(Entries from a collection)
*****
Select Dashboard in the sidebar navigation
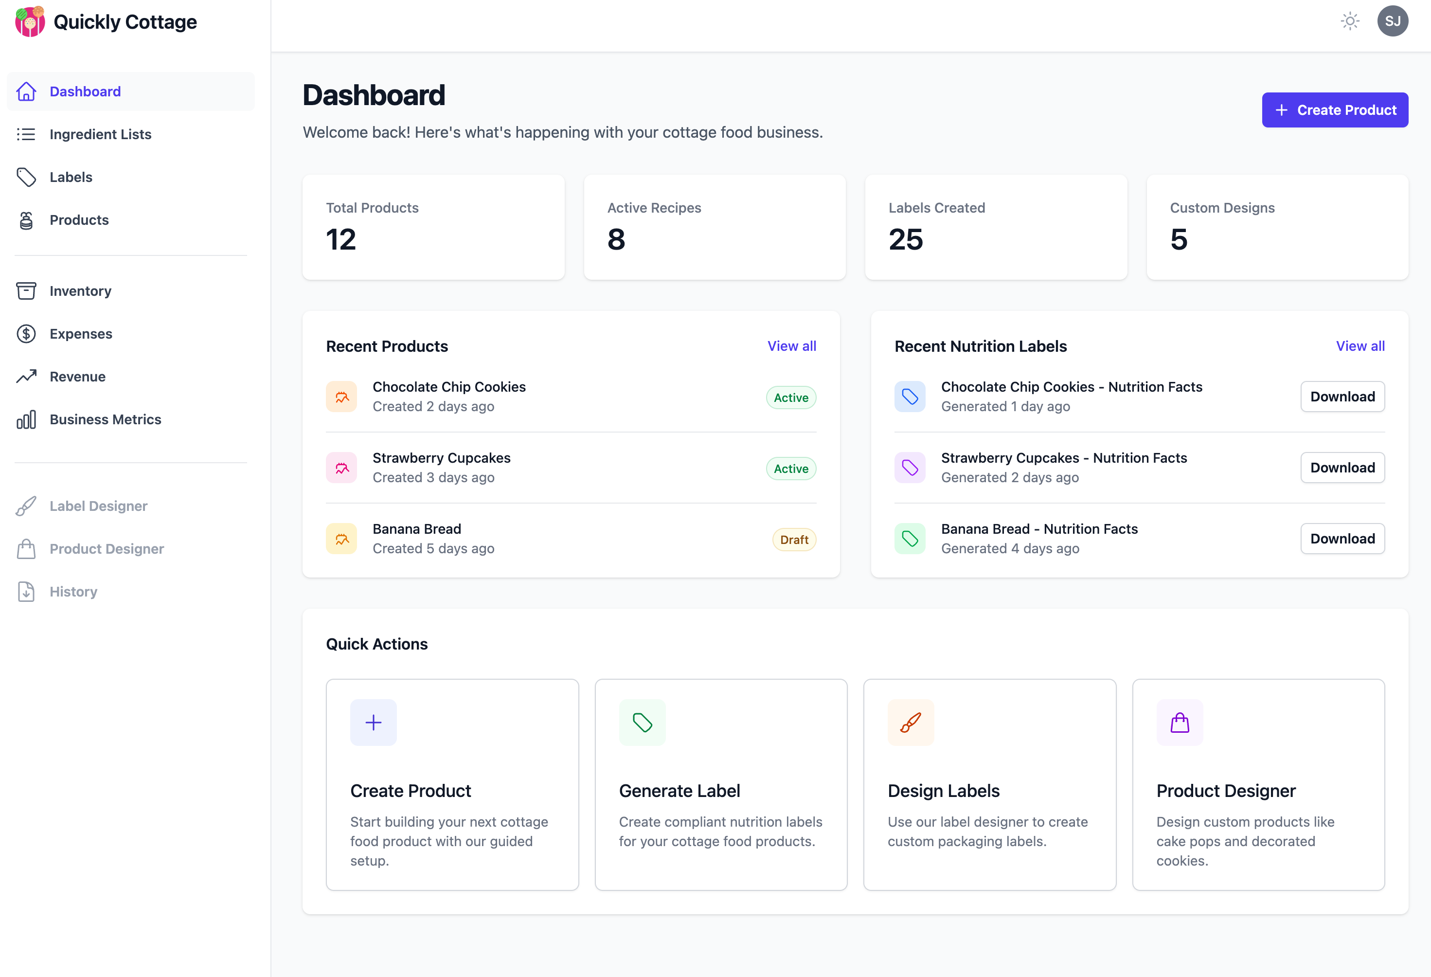1431x977 pixels. point(85,91)
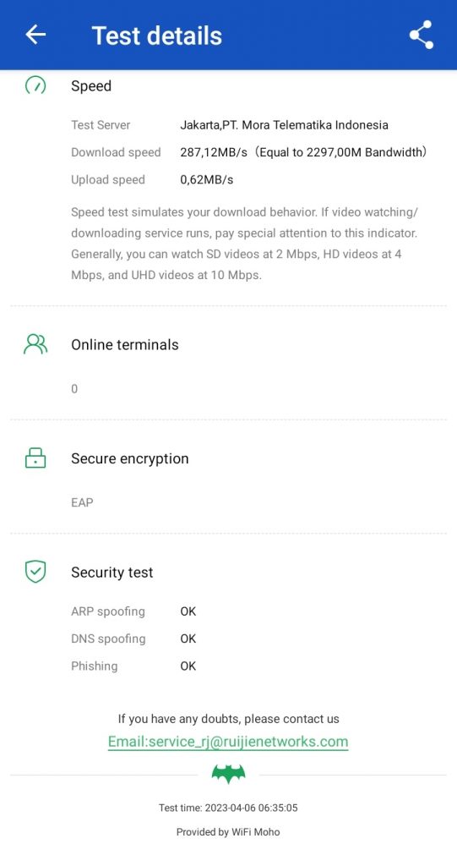This screenshot has height=866, width=457.
Task: Tap the Provided by WiFi Moho text
Action: point(228,832)
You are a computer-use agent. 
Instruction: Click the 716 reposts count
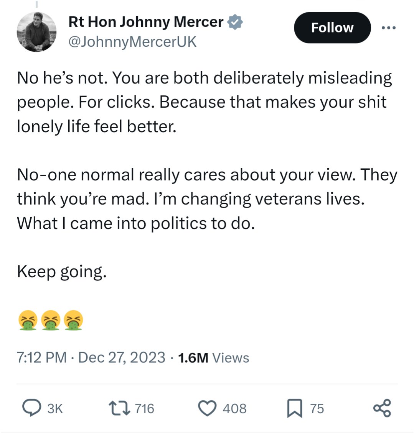pos(144,408)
*****
→ EXERCISE DIRECTIONS: Write out all of the entries above word for word, leaving out the pictures.

→ ANSWER TO THIS EXERCISE:
Select Dashboard in the sidebar navigation
1431x977 pixels. point(85,91)
This screenshot has height=866, width=457.
Task: Tap the Provided by WiFi Moho text
Action: point(228,832)
You are a computer-use agent. 
Instruction: Click the 716 reposts count
pos(144,408)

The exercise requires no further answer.